### EXCERPTED TEXT
------------------------------------

|
I've just given up smoking (again!) - hopefully for the final time. But my record is patchy: I started smoking at age nine, gave up at thirteen, started again at sixteen, gave up when I was 51, started again at 54, gave up for nearly six months last year (aged 58/59), and have so far been free of cigarettes since the beginning of February, and so succeeded in being a non-smoker at the age of 60. Now that I'm officially retired, I don't have "the stresses of work" as an excuse!
It got me to wondering, though.
Nearly all the teenagers I know smoke. Many, perhaps most, give it up in their late teens or early 20s - often on leaving school, or leaving University/College. But the stories dealing with teens, both here and elsewhere, very rarely feature smokers, of any age, though there are plentiful descriptions of the early-morning coffee, and wonderful cups of tea! I'm not sure why this should be ... perhaps the authors (having reached the age of discretion/giving up) don't want to portray smoking for fear of glamourising it? Perhaps the teens the authors know don't actually smoke? Perhaps nearly everyone who writes these kinds of stories is a lifelong non-smoker? I'd be interested in what others - whether writers or not - think.

------------------------------------

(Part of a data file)

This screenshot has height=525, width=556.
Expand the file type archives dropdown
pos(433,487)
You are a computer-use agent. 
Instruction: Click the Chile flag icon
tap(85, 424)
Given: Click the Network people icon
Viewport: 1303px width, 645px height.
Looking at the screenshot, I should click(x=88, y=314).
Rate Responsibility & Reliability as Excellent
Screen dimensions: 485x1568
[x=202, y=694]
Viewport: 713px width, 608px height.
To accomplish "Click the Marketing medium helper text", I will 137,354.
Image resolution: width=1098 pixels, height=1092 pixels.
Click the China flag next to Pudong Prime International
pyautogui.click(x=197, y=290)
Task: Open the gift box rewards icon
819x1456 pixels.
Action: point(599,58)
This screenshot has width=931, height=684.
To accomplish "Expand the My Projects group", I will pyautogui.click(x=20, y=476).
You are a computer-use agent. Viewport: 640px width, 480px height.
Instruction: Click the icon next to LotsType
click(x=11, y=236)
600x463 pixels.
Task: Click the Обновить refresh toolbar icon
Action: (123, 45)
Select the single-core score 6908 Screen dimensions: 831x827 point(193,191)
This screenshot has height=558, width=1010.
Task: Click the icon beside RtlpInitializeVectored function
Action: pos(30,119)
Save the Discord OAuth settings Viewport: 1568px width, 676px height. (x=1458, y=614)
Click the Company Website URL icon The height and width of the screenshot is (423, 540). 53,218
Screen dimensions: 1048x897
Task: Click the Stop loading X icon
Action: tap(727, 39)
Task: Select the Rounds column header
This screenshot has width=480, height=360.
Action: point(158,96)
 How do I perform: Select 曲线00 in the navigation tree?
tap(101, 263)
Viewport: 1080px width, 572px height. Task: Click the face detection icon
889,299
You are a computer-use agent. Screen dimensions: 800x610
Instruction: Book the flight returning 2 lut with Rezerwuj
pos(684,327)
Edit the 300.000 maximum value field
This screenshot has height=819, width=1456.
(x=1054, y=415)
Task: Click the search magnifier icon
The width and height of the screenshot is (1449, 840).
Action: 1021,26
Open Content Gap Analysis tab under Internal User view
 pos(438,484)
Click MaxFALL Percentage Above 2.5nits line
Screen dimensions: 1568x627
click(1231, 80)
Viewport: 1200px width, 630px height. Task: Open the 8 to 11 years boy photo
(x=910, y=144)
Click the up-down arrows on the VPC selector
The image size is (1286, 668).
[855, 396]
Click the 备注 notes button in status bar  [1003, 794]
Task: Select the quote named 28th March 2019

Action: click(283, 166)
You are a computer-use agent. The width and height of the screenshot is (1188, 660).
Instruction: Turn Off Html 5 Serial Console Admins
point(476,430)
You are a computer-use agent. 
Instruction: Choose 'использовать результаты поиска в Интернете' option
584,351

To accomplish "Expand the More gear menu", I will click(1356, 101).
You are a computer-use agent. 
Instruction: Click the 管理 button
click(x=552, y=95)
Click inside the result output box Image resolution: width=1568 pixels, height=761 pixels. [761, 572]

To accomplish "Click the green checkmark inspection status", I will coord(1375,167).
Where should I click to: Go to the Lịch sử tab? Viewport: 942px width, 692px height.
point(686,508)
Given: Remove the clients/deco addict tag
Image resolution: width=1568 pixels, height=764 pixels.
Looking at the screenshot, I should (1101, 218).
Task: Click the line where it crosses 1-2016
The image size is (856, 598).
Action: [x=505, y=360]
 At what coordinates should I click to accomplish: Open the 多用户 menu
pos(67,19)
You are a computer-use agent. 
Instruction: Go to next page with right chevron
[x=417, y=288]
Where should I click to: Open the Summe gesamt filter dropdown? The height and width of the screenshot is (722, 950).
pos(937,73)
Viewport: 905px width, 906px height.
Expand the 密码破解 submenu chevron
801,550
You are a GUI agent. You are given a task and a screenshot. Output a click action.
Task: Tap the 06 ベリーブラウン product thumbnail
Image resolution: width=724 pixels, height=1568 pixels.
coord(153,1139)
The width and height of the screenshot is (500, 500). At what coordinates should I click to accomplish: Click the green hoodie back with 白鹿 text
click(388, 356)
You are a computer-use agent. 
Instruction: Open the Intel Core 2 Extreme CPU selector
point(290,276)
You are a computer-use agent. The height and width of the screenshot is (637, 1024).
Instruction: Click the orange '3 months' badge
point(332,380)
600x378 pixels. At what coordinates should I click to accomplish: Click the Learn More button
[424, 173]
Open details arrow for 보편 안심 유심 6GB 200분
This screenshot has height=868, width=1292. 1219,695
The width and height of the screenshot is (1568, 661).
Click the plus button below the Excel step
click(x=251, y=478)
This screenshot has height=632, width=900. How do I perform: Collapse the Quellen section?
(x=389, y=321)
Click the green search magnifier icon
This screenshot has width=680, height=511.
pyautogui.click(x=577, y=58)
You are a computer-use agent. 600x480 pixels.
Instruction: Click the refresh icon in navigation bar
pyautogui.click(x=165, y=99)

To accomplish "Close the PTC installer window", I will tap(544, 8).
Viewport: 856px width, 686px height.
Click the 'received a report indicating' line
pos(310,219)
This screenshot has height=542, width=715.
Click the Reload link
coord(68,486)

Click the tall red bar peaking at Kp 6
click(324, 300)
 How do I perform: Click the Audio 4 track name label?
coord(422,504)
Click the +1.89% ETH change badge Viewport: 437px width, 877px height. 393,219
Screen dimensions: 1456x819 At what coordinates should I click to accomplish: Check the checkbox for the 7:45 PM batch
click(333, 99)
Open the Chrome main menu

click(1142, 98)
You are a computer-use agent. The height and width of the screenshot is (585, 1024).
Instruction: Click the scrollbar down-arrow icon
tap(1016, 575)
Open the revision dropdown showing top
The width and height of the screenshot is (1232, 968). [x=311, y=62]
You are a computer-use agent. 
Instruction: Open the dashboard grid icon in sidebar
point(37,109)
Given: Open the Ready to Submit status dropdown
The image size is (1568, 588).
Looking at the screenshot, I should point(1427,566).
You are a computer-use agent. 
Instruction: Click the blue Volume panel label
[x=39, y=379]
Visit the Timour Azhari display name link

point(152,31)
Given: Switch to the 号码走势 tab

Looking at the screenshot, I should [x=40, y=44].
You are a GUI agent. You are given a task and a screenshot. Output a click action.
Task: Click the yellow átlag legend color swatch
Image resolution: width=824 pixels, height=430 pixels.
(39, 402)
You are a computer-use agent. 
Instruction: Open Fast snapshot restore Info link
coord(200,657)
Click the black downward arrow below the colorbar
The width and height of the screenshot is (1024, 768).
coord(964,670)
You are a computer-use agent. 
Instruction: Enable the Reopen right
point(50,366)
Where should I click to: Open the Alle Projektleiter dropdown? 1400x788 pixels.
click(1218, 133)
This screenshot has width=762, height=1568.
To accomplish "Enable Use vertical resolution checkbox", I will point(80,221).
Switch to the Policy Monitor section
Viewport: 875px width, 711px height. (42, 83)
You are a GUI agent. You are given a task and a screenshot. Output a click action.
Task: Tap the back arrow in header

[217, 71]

------------------------------------

Write out the post about giving up smoking above word for word, from "It got me to" up to and including "not - think.".

### RIGHT ANSWER
It got me to wondering, though.
Nearly all the teenagers I know smoke. Many, perhaps most, give it up in their late teens or early 20s - often on leaving school, or leaving University/College. But the stories dealing with teens, both here and elsewhere, very rarely feature smokers, of any age, though there are plentiful descriptions of the early-morning coffee, and wonderful cups of tea! I'm not sure why this should be ... perhaps the authors (having reached the age of discretion/giving up) don't want to portray smoking for fear of glamourising it? Perhaps the teens the authors know don't actually smoke? Perhaps nearly everyone who writes these kinds of stories is a lifelong non-smoker? I'd be interested in what others - whether writers or not - think.